Early partnership with customers using visual prototypes will improve quality feedback on early design decisions, improving time-to-market.  For example a new startup developing mezzanine cards for Micro-ATCA could demonstrate the interoperability of their specific designs using virtual prototypes, months before a pre-production version is available.  Moreover if the customer has additional applications in mind, this visual prototype might be quickly enhanced to provide instant feedback on the Quality of Service (QoS) for a new feature.

A typical VisualSim modeling application was described by an engineering manager at a major real-time software company who said, “In a multi-protocol switch project, we developed our software for a specified processor board before it was built. After software was written and the board delivered, we found out that the processing was too slow.  So we spent the next 6 months de-featuring the software to make it work fast enough. It would have been great if we could have known about this before we started our development. Can your software team provide early insights into the hardware-software interactions, resource processor utilizations, including instantaneous power, for various tasks?”

VisualSim provides these insights using rapid visual prototyping.The VisualSim environment enables an engineer to start with a hierarchical layout of the block diagram of the proposed system.  Next the performance and behavior details are added to each hierarchical model block.  A separate definition of the hardware and software architecture is constructed.  The hierarchical blocks are mapped to the architecture components as possible implementation scenarios.  This virtual prototype is optimized by varying parameter attributes of the design and simulating to explore power and performance.  The validated model generated through this process is used as the golden specification document for scheduling implementation.  This virtual prototype completes the design loop by replacing concept-level modules with hardware and software implementation blocks, as they become available, for system-level verification.  The optimized simulation model is embedded into engineering documents.  This dynamic executable specification becomes the collaborative design platform for communicating the requirements and specification and, handling future changes.

Examples of architecture exploration conducted using VisualSim include optimal bus, memory and processor speeds, type of memory, switching, buffering, caches, packet sizing, latency, contention and routing latency, DMA sizing and memory arbitration, protocol conversion, replacement policies, control, and multi-processor selection and load balancing.

ATCA has tremendous potential and a large array of possibilities.  Differentiation based on technology and the reuse of the platform is vital to succeed in this market.

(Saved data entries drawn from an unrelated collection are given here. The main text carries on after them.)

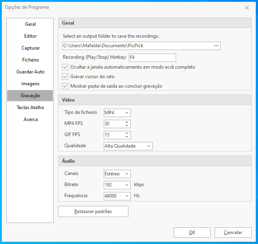Open the Editor settings category
Image resolution: width=258 pixels, height=244 pixels.
tap(30, 36)
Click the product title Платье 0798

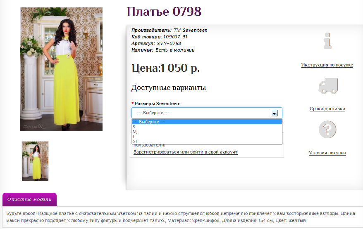point(164,12)
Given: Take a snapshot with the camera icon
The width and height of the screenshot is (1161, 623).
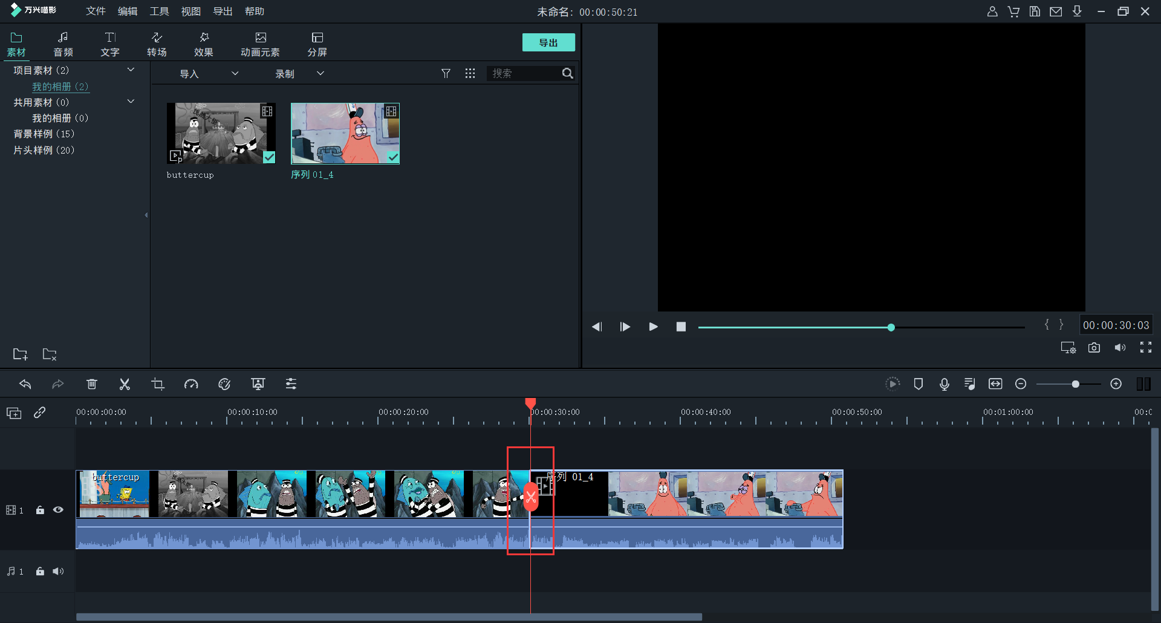Looking at the screenshot, I should pyautogui.click(x=1094, y=348).
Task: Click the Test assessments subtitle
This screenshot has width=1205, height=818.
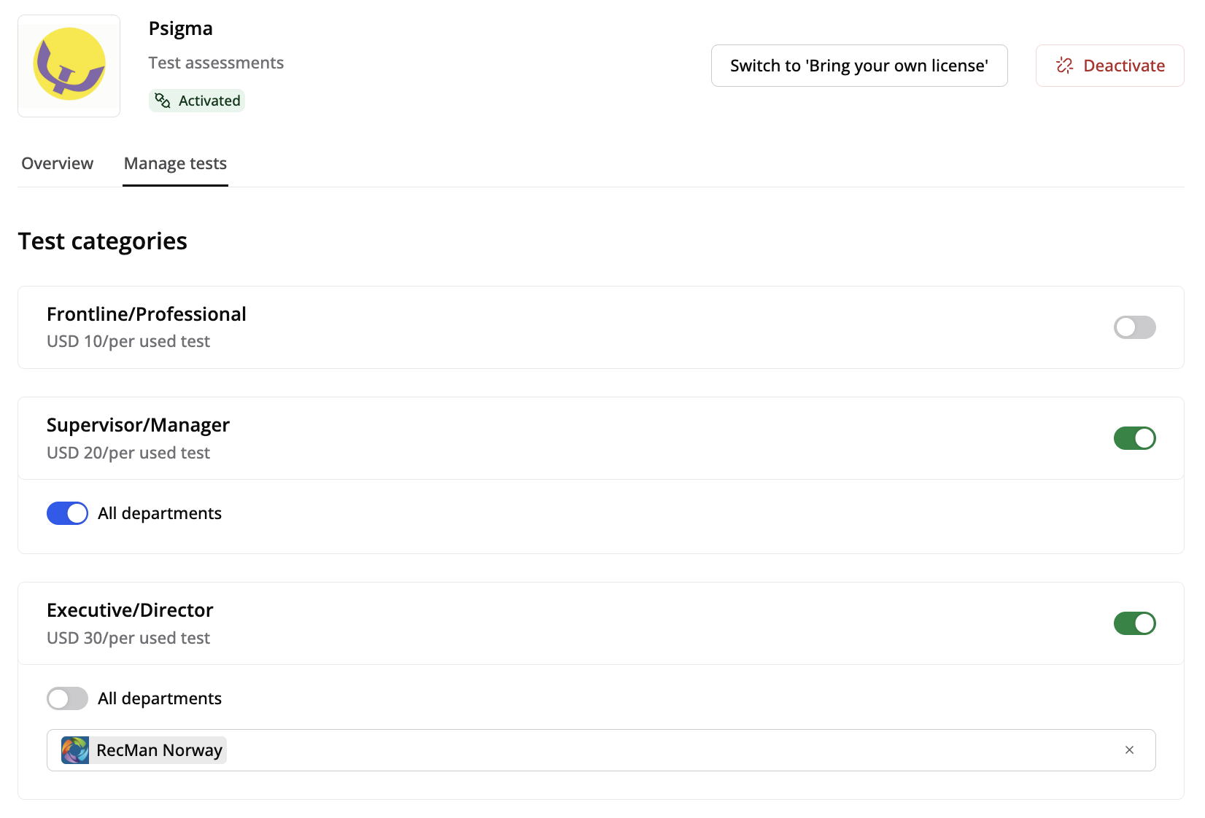Action: pyautogui.click(x=216, y=63)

Visual Prototyping provides a vital link in enabling rapid design exploration, early design-win and a collaborative platform for product development with partners and customers.  VisualSim from Mirabilis Design provides the required graphical modeling environment, components and functionality definition libraries, workload generators and analysis tools.  The ability to perform early exploration has also been demonstrated to reduce the verification effort and the time-to-market for complex system products.